リリカを探せ! 3
「あの……。綾乃さんは、ほんとにわたしに酷いことしてないですよ?」
公園から沙希さんに連れ出された時にも伝えたけれど、そのときには沙希さんはご立腹の様子で耳を傾けてはくれなかったから、もう一度伝える。
「えっ!? アカリって子もいたの?」
綾乃さんの視線はまだ沙希さんの方に向いていた。
「ずっといたよ」とそっけなく沙希さんが答える。
綾乃さんは、今度はアカリの方を見下ろしてから、ゆっくりとしゃがんだ。しゃがんだ状態でも、綾乃さんの視線の方が、厚底サンダルを履いた沙希さんの足の甲の上で立ち上がったアカリよりもずっと高かった。結局、見上げる形で話すけれど、首が痛くなるような高さじゃないから、まだ話しやすかった。
「こんばんわ」と沙希さんと話す時よりも少し冷めた調子で話しかけられたけれど、多分このくらいのクールなテンションが綾乃さんの普段通りなのだと思う。沙希さんと話す時には、きっと恋愛感情が挟まって、甘い口調になっている。
「お昼以来ですね」
今日のお昼に沙希さんの家に行った時に、綾乃さんは生徒会の書記をしていると言っていたから、綾乃さんはまだ中学生か高校生(見た目的には高校生くらいに見えるから、多分高校生だとは思う)。今17歳で、人間なら高校3年生に当たるアカリとは同い年か年下なのだろうけど、心の奥底に残ったままの初対面時に抱いた恐怖心のせいで、敬語はしばらく崩せそうにはなかった。
「ねえ、私は一体アカリに何をすれば許してもらえるのかしら?」
「え?」
許してもらえるも何も、もうすでにお昼に謝られた時点で許しているのだけれど。困ったように首を傾げると、上空から、沙希さんの苛立った声が聞こえる。
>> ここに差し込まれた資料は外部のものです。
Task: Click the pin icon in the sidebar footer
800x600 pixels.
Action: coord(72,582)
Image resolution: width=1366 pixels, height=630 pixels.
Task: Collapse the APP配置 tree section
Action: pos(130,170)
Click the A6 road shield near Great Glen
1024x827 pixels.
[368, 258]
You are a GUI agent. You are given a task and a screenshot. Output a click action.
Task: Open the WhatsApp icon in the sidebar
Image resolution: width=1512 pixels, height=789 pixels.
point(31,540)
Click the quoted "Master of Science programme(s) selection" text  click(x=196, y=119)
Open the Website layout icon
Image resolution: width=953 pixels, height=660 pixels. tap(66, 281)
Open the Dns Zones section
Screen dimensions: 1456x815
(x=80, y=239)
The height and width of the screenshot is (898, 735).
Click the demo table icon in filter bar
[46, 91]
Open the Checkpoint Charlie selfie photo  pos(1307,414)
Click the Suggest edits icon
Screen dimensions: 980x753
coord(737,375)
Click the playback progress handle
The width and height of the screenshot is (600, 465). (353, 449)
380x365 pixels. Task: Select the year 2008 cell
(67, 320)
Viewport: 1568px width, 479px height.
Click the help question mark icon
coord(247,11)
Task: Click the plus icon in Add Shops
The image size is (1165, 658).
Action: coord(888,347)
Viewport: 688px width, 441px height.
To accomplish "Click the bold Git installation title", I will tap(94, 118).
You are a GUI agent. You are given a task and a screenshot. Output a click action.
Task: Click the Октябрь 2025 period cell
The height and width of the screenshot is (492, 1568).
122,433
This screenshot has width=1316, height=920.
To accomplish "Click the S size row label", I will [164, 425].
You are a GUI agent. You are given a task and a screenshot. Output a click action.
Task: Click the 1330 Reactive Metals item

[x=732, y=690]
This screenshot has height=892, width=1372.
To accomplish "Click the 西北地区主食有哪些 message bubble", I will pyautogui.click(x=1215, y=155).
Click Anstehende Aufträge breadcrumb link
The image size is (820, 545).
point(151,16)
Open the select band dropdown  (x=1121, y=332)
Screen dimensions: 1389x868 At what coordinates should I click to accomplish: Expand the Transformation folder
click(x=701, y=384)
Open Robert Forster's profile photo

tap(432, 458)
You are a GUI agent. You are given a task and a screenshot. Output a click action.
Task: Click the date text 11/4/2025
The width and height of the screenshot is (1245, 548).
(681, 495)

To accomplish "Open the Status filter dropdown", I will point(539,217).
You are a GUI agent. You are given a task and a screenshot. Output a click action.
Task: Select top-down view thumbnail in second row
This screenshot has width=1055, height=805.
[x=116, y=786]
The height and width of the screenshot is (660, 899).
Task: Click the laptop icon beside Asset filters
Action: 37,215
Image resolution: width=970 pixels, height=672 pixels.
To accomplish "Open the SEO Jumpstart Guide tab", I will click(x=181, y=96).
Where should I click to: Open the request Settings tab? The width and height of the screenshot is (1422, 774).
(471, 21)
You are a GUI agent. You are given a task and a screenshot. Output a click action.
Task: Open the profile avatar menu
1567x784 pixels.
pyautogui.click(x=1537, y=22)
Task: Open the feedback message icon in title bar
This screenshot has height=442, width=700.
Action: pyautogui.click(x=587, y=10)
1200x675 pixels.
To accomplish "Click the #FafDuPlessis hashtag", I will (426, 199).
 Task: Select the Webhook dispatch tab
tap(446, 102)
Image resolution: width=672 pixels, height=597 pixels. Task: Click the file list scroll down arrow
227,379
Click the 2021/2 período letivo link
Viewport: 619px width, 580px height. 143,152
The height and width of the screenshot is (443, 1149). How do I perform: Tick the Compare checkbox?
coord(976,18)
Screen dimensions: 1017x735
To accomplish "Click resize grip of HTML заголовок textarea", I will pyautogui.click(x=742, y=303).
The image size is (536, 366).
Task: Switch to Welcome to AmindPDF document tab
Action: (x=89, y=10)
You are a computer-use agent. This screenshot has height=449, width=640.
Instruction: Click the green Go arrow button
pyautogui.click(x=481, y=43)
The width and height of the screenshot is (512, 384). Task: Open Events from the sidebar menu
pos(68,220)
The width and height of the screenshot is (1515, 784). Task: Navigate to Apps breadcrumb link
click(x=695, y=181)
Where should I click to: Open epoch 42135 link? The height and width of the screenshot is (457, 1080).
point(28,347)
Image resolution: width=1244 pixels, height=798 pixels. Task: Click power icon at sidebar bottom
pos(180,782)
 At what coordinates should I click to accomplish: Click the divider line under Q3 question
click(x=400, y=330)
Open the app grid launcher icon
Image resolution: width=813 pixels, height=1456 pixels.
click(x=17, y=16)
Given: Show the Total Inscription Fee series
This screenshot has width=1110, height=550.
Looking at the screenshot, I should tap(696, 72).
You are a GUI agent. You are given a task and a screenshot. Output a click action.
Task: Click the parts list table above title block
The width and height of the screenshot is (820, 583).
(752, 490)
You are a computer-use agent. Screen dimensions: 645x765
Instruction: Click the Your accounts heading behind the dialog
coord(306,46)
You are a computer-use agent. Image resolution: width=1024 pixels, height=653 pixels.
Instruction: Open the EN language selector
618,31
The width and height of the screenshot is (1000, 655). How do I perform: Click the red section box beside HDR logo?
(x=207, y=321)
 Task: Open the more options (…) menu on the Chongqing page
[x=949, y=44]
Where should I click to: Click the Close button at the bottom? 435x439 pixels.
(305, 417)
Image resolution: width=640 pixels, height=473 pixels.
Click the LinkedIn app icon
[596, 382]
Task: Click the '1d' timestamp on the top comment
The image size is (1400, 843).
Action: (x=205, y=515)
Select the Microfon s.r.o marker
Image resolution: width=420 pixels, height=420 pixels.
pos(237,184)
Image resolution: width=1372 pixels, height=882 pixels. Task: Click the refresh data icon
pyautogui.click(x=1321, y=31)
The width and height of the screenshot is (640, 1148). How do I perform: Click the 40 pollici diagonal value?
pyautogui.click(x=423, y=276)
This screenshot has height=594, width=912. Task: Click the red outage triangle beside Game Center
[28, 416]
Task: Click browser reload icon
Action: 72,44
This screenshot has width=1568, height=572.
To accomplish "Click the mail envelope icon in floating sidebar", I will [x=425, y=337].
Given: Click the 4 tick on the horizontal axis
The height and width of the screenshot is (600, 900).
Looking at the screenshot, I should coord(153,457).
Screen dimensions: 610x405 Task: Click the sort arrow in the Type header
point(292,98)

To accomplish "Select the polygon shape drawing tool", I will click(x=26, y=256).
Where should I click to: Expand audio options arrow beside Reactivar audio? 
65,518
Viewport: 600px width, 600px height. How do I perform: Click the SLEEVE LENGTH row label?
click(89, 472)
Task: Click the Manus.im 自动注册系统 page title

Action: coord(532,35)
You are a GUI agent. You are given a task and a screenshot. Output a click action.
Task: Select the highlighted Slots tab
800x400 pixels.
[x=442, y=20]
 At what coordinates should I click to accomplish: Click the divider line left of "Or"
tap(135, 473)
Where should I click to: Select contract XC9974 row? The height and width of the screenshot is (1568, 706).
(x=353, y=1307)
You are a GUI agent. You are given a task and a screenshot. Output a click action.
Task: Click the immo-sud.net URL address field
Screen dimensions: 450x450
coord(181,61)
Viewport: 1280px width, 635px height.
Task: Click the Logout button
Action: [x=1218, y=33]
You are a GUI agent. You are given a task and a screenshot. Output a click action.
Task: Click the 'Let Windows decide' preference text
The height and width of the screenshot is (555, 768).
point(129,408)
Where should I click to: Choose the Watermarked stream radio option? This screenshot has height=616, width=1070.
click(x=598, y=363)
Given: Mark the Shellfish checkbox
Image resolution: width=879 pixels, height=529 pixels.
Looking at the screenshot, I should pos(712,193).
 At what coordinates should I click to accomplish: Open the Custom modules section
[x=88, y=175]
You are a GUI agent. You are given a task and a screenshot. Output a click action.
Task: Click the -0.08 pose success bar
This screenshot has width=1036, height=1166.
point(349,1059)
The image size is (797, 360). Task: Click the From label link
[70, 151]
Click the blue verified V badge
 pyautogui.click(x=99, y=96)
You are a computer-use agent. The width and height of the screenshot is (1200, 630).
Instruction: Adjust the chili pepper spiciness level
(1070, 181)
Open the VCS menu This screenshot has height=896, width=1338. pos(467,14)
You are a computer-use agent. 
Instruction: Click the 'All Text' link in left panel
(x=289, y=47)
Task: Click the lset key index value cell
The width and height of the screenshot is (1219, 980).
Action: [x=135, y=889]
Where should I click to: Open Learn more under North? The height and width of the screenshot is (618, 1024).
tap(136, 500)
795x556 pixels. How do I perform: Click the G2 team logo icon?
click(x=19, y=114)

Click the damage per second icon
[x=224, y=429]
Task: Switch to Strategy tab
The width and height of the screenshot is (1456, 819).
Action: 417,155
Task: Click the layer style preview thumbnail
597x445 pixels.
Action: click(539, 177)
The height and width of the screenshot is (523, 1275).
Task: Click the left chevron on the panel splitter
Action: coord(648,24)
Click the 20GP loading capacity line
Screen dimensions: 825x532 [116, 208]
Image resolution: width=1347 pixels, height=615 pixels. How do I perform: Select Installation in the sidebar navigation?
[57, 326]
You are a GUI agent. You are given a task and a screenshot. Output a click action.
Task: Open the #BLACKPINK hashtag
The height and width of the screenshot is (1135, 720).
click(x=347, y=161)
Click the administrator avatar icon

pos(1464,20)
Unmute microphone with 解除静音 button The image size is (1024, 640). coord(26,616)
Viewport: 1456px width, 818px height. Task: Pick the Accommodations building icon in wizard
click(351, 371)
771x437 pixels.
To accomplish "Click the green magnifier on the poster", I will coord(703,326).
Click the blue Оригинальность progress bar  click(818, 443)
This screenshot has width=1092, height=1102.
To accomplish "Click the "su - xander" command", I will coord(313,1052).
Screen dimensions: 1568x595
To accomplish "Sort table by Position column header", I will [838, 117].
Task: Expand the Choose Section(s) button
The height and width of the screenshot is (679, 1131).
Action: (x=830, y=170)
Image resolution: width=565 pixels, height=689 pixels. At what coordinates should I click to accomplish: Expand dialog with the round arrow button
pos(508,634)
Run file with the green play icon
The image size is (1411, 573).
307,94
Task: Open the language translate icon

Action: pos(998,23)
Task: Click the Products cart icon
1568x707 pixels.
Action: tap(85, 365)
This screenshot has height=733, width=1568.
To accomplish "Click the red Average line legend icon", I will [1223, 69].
「だから、綾乃ちゃんが近づかないことが一番良いんだってば! アカリちゃん、怖い思いさせられて、とっても怯えてるんだから!」
とってもは怖がっていないのだけれど、とアカリは心の中で否定しておいた。
沙希さんは、人間に対して強い恐怖心を抱いていた頃のリリカを見ているせいで、きっと小人が人間には恐怖を抱くものだと思っているのだろう。人にもよるけれど、別に一律で恐怖心を抱いているわけではない。アカリは怖くない人間に対しては友好的でありたいと思っているし、今の申し訳なさそうな綾乃さんとはできれば友好的でいたい。もっとも、綾乃さんの方から沙希さんとの恋愛関係の都合で嫌いと宣言されているのだけれど。
「沙希さん、大丈夫ですよ。わたし、綾乃さんのこと怖くないですから!」
「アカリちゃん、強がらなくて、大丈夫だからね。何かあってもわたしが助けてあげるから」
強がっているわけじゃ無いのだけれど、多分沙希さんはアカリが恐怖心のせいで、したくもないフォローを入れていると思っている。まあ、まったく怖く無いかと言われたらそういうわけじゃないから、複雑ではあるけれど。
「とりあえず、わたしは綾乃さんのこと、もう怒ってないんですから、償いとかそんな大袈裟なことやめてください。今日公園で謝ってもらったので、もう十分ですから!」
「本当に? 強がったらダメだよ? わたし、信じていいの?」
「もちろんです」とアカリは力強く答える。
「……じゃあ、わかったけど」
バツが悪そうに綾乃さんの方を見てから、沙希さんはアカリに続けた。
「じゃあ、今はリリカちゃん探し再会しようか。急がないと!」
そう言って、沙希さんが、「じゃあね」と言って綾乃さんに背を向けて歩き出した瞬間に、慌てて立ち上がった綾乃さんが、沙希さんの手首を掴んで動きを止めた。
突然止まったから、甲バンドにしがみついていたアカリの体が大きく跳ねた。バンドを掴んでいない下半身の方が大きく上空に上がり、逆立ちをしているみたいな感覚になる。危うく振り落とされて路上に投げ出されるところだったから、なんとかしがみつくことができて、ホッとする。